From the DIRECT repository page, list every benefit it says comes from exploiting the algebraic structure of the ELBO.

======== Source excerpt ========

/direct

[NeurIPS'18] Discrete relaxation of continuous variables for tractable variational inference

Primary LanguagePython

Discrete Relaxation of Continuous Variables for tractable Variational Inference (DIRECT)

This repository contains a Tensorflow implementation to perform variational inference by discretely relaxing continuous variables (DIRECT). The paper outlining this method appears at NeurIPS 2018.

Please cite our paper if you find this code useful in your research. The bibliographic information for the paper is

@inproceedings{evans_direct,
  title={Discretely Relaxing Continuous Variables for tractable Variational Inference},
  author={Evans, Trefor W and Nair, Prasanth B},
  booktitle={Advances in Neural Information Processing Systems},
  pages={10487--10497},
  year={2018}
}

Overview

Checkout the 3-minute video outlining the central ideas in our paper.

In the DIRECT approach to variational inference, we discretely relax continuous variables such that posterior samples consist of sparse and low-precision quantized integers. This enables memory and energy efficient inference which is critical for on-board machine learning on mobile devices as well as large-scale deployed models. Variational inference for discrete latent variable models typically require the use of high variance stochastic gradient estimators, making training impractical for large-scale models. Instead, the DIRECT approach exploits algebraic structure of the ELBO, enabling

  • exact computation of ELBO gradients (i.e. unbiased, zero-variance gradient estimates) for fast convergence,
  • a training complexity that's independent of the number of training points, permitting inference on large datasets, and
  • exact computation of statistical moments of the predictive posterior without relying on Monte Carlo sampling.

The DIRECT approach is not practical for all likelihoods, however, our paper identifies a couple of popular models that are practical, and demonstrates efficient inference on huge datasets with an extremely low-precision (4-bit) quantized integer relaxation. This repository contains a DIRECT generalized linear model that can be trained on massive datesets with either a factorized (mean-field) variational distribution, or an unfactorized mixture distribution.

Usage

This package contains just one single class, direct.BayesGLM, which is a DIRECT generalized linear model and is implemented in only ~300 lines of code. To see how to use this class, see the tutorial notebook which demonstrates usage with both a factorized (mean-field) variational distribution, and an unfactorized mixture variational distribution.

Dependencies

This code has the following dependencies (version number crucial):

  • python==3.6
  • tensorflow==1.10

You can create a conda environment and set it up using the provided environment.yaml file, as follows

conda env create -f environment.yaml -n direct

then activate the environment using

source activate direct

======== Supplied information ========

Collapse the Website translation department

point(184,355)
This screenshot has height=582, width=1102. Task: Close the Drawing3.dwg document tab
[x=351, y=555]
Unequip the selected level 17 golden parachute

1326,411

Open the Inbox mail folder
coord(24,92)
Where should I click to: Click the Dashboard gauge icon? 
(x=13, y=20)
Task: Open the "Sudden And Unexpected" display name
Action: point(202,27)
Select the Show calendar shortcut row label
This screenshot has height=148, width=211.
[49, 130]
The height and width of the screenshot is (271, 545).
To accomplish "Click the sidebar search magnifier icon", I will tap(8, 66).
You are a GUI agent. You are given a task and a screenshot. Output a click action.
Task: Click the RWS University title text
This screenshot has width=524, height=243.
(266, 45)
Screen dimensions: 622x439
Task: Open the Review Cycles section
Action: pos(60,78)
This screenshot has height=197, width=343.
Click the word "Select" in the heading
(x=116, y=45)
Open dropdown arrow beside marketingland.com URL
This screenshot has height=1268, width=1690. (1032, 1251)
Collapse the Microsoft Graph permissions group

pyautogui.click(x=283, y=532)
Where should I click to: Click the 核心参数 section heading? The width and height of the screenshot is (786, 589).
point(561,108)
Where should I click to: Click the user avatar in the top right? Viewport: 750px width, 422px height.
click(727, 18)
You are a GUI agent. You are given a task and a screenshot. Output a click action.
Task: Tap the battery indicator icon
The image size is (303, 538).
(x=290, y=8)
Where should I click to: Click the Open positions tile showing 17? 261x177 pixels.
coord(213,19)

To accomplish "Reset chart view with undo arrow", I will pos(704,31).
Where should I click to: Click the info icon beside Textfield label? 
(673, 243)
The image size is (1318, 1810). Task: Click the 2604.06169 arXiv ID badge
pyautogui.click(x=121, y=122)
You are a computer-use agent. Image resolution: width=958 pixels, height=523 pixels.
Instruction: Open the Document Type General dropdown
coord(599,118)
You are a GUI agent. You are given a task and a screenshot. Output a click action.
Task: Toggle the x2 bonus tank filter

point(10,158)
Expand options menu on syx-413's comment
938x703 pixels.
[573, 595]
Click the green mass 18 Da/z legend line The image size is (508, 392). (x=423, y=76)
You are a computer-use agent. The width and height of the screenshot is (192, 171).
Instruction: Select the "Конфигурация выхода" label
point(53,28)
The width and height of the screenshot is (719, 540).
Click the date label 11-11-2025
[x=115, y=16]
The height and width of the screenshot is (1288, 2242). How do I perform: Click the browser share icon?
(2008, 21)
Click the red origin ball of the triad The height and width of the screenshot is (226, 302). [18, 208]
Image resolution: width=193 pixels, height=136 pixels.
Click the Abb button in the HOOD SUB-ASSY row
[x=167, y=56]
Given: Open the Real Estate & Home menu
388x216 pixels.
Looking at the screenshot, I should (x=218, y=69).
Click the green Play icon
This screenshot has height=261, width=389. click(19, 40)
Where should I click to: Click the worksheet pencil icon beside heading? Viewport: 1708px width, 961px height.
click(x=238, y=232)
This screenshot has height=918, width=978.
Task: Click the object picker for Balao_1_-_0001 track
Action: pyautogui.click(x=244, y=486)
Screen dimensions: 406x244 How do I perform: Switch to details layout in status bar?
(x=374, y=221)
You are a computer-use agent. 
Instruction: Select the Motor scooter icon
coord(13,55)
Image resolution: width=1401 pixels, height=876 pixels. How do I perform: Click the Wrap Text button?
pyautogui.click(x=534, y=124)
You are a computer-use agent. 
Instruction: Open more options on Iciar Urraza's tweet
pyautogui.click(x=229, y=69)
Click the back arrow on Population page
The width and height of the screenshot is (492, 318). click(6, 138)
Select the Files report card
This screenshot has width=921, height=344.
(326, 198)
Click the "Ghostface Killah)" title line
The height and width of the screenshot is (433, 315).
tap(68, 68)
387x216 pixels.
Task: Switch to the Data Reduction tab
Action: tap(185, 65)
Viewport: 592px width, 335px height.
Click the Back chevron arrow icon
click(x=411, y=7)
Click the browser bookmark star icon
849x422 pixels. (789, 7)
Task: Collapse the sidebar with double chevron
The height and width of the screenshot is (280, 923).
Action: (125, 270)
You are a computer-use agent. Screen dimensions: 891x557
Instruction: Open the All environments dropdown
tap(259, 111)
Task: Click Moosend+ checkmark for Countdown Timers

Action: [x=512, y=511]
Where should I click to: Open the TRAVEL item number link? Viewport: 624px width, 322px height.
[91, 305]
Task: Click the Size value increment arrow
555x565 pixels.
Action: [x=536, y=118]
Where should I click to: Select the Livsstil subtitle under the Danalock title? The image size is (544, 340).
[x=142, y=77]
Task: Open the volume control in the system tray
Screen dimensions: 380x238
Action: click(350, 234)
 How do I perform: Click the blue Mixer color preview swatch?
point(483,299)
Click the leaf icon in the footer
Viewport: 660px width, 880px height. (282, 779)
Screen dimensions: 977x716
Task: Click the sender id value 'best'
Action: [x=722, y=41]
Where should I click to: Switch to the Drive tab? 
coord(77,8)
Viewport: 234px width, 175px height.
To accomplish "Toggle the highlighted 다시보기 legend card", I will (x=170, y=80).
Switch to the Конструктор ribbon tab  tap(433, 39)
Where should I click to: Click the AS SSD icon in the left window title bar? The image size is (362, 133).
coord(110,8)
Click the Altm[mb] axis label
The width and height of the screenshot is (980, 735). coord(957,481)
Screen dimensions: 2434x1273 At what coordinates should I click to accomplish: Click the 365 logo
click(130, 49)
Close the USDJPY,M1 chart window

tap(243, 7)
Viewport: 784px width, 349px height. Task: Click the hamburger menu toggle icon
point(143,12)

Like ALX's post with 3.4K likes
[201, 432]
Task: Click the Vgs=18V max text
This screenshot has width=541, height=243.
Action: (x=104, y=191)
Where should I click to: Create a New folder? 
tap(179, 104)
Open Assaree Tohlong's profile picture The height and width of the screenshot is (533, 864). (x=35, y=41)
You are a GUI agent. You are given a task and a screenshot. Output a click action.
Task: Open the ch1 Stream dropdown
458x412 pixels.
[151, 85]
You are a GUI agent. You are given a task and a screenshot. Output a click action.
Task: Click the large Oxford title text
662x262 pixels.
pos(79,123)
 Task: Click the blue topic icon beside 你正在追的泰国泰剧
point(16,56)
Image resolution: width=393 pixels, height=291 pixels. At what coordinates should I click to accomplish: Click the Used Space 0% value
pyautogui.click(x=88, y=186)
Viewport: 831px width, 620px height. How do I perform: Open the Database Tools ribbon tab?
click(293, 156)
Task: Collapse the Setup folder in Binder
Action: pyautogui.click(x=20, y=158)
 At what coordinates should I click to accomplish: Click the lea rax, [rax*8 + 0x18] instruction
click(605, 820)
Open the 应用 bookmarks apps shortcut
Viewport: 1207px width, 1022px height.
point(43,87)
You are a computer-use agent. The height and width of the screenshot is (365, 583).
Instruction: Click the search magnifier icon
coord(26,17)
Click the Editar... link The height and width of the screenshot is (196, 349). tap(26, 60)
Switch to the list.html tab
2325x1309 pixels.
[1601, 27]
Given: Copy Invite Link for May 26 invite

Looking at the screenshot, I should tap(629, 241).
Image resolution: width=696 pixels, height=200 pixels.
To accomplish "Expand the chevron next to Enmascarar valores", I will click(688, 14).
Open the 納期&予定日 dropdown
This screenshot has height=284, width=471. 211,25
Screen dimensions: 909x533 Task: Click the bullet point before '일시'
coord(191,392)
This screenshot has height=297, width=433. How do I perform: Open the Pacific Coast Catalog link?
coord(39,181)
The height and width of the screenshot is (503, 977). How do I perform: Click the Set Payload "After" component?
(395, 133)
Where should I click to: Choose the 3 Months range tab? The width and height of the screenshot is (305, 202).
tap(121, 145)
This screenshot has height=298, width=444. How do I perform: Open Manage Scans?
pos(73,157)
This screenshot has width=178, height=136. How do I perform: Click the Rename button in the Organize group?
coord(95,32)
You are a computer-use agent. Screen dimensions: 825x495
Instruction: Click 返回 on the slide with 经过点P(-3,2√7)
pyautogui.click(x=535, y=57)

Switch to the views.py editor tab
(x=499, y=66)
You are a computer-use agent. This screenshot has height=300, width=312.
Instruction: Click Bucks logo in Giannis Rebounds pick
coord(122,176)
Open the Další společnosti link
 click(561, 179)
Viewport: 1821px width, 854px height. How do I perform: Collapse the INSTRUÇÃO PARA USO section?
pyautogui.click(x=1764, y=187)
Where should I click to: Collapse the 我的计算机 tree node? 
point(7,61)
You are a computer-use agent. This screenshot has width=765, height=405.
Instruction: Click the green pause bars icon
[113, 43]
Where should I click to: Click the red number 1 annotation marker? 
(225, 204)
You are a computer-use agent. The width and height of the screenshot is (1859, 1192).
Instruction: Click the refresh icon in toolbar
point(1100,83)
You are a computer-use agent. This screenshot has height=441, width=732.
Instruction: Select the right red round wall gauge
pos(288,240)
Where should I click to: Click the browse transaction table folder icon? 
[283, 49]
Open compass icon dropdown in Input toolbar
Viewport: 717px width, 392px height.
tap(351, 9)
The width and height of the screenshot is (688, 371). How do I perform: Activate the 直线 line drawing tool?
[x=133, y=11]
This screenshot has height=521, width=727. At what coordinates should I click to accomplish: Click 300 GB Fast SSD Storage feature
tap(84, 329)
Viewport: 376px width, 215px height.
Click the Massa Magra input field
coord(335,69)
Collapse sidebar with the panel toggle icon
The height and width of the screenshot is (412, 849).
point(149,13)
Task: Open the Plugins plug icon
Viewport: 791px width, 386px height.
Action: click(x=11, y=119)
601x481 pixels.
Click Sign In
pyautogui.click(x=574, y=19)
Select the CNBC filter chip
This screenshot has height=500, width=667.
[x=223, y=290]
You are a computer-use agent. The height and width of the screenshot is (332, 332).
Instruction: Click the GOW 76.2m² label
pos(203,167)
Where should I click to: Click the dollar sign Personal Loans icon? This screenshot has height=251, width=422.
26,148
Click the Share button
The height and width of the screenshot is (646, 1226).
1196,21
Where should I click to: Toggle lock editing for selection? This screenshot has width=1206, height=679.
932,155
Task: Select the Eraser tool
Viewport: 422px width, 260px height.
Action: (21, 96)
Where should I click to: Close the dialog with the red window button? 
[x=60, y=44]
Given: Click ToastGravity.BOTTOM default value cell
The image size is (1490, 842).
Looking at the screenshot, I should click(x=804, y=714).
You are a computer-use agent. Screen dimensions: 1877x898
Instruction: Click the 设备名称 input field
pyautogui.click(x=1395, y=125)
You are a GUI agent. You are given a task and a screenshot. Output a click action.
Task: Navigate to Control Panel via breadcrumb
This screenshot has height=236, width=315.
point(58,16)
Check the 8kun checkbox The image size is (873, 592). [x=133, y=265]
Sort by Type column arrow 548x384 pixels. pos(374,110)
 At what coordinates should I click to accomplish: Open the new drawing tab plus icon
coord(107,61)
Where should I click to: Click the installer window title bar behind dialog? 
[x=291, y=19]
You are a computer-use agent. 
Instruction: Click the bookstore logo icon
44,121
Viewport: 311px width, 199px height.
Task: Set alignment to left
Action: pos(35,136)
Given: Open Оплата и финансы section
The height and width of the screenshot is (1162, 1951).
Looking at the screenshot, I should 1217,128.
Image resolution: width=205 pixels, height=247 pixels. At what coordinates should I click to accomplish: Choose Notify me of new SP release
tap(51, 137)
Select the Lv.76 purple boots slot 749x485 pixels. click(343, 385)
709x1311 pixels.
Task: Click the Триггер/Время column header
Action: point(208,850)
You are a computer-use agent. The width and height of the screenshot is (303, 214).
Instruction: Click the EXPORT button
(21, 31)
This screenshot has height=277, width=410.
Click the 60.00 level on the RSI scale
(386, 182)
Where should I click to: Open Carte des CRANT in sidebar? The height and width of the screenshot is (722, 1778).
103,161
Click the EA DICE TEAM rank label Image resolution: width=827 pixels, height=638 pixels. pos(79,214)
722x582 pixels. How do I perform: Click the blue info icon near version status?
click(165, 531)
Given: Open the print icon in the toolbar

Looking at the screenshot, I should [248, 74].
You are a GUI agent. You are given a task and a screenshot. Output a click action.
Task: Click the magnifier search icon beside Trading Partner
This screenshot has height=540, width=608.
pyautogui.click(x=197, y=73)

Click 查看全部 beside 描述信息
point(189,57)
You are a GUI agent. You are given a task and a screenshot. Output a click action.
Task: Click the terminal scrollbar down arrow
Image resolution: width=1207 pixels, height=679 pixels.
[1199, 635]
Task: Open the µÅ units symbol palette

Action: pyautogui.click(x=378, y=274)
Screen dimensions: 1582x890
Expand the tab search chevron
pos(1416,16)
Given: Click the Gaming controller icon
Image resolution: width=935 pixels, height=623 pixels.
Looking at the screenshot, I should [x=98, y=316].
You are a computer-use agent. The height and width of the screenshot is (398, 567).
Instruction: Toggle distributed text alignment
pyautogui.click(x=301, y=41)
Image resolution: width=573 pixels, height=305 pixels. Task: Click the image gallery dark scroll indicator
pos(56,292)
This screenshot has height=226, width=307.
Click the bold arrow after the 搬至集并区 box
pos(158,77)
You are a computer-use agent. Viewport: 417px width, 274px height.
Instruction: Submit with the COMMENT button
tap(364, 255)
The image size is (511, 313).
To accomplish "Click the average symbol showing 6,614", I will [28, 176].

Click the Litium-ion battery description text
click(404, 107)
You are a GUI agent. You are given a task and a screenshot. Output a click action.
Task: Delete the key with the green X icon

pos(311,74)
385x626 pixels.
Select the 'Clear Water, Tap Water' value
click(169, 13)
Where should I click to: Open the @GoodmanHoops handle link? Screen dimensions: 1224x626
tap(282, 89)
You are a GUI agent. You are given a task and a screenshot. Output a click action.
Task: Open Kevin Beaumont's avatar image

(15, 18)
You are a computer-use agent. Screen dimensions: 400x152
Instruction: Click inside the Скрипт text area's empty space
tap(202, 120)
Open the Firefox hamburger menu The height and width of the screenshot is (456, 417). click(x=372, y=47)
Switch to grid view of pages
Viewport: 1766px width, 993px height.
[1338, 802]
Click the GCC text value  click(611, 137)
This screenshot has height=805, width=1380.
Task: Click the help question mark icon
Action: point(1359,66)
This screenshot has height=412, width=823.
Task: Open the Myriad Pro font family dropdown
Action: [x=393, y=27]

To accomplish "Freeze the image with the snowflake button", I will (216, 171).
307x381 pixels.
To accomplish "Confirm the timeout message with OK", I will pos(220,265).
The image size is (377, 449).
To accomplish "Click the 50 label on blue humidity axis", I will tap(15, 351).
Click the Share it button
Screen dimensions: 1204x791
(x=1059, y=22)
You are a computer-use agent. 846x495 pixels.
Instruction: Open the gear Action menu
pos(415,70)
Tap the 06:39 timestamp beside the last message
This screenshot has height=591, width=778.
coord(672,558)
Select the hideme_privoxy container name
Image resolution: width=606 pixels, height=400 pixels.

========

• Result of this exercise
- Exact computation of ELBO gradients (unbiased, zero-variance gradient estimates) for fast convergence
- A training complexity independent of the number of training points, permitting inference on large datasets
- Exact computation of statistical moments of the predictive posterior without relying on Monte Carlo sampling